The main aim of this PhD thesis was the development of a new family of chiral ligands derived from D-glucose (elpaN-type). These ligands were designed in order to be pseudo-enantiomeric respect to the previously developed Naple-type family, and focusing on the obtainment of easy and straightforward synthesis. On this basis, three libraries of elapN-type ligands were prepared and successfully employed in homogenous metal-promoted asymmetric catalysis: the elpaN-phos, for the Pd-promoted Asymmetric Allylic Substitution; the elpaN-py, for the Mo-promoted Asymmetric Allylic Alkylation enhanced by microwaves; the elpaN-Salen, for the Mn-promoted Asymmetric Epoxidation.
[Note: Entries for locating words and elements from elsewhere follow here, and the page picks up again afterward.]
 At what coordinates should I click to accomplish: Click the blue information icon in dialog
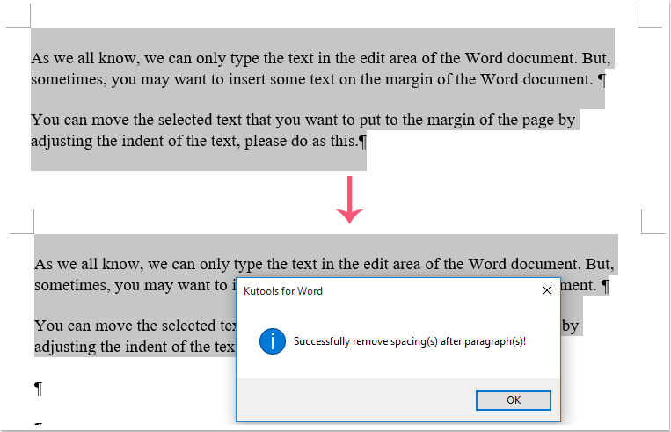[273, 340]
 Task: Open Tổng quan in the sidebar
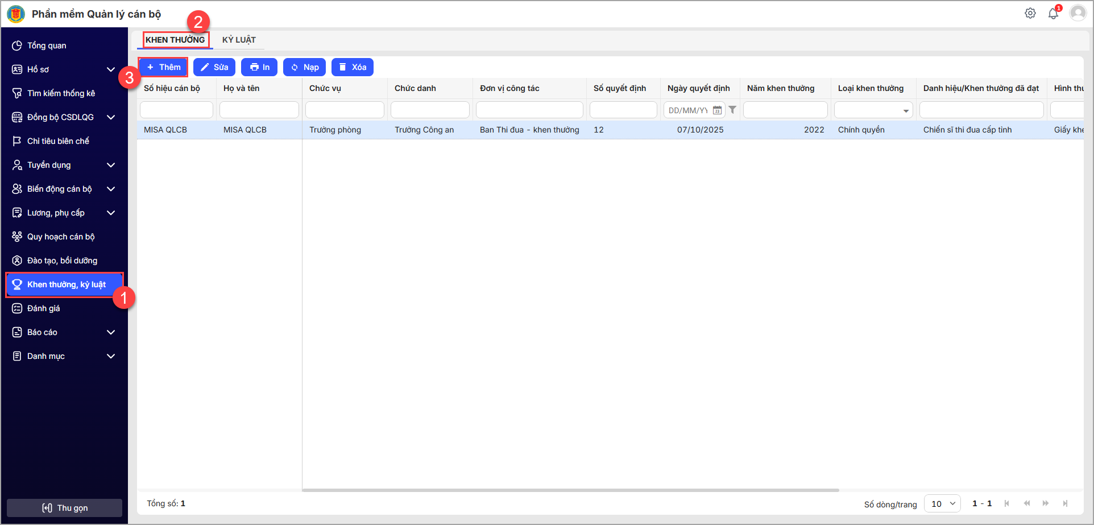pos(47,46)
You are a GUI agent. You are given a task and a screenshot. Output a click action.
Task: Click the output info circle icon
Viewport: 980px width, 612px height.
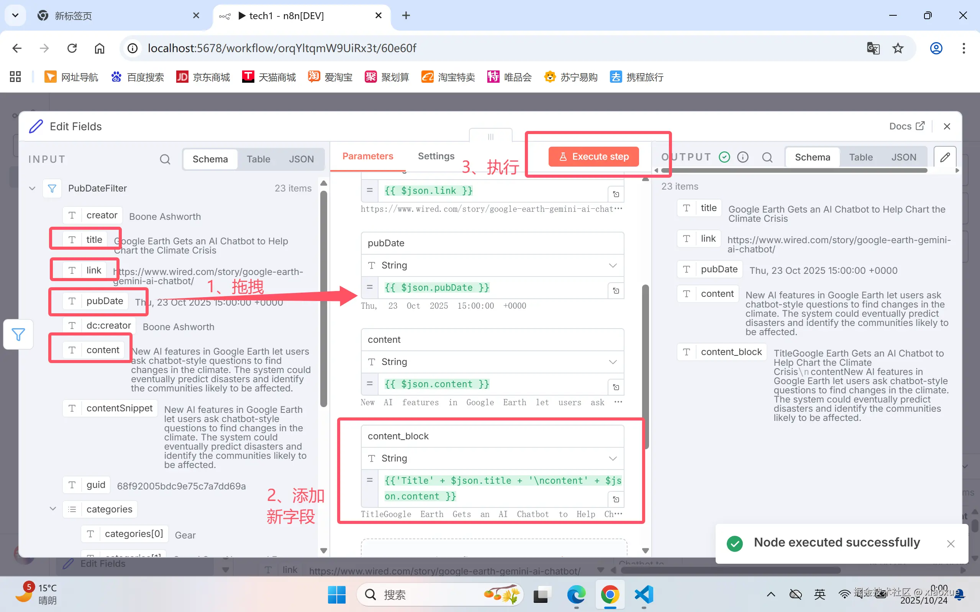click(x=743, y=157)
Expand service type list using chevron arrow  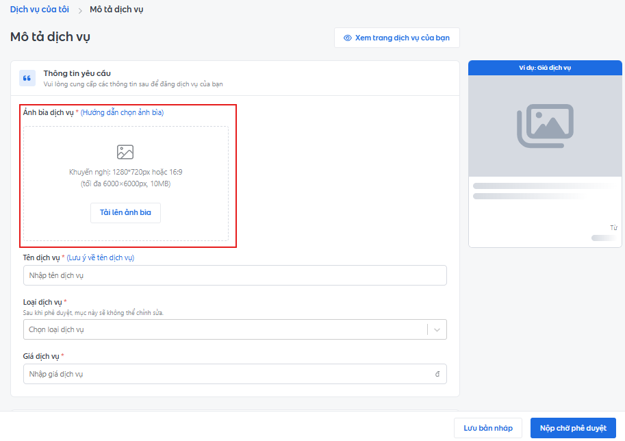[x=437, y=329]
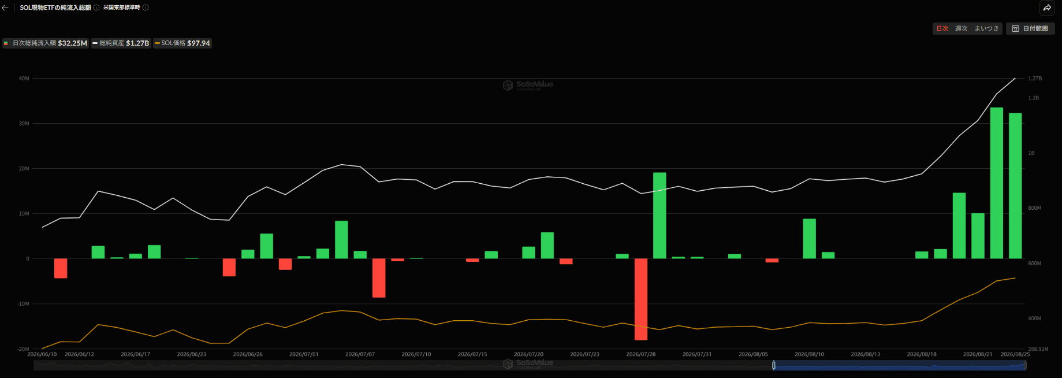Click the back arrow icon

(x=5, y=8)
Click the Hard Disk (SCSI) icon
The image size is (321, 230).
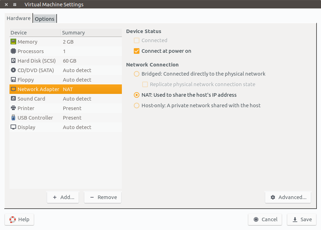click(x=13, y=60)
In all cases, performances were excellent and inversion of selectivity respect to the Naple-type family was achieved. In the particular case of the elpaN-phos subset, a phase-tagged version of the ligand was successfully employed in multiphase catalysis, achieving the recycle of the catalyst. The secondary aim of this PhD thesis was the development of a library of sugar-derived, water soluble Pd0 complexes for aqueous Suzuki-Miyaura cross-coupling. Also in this case, good performances were obtained (TOF up to 9500 h-1), among the best in literature for this reaction in aqueous, sustainable condition.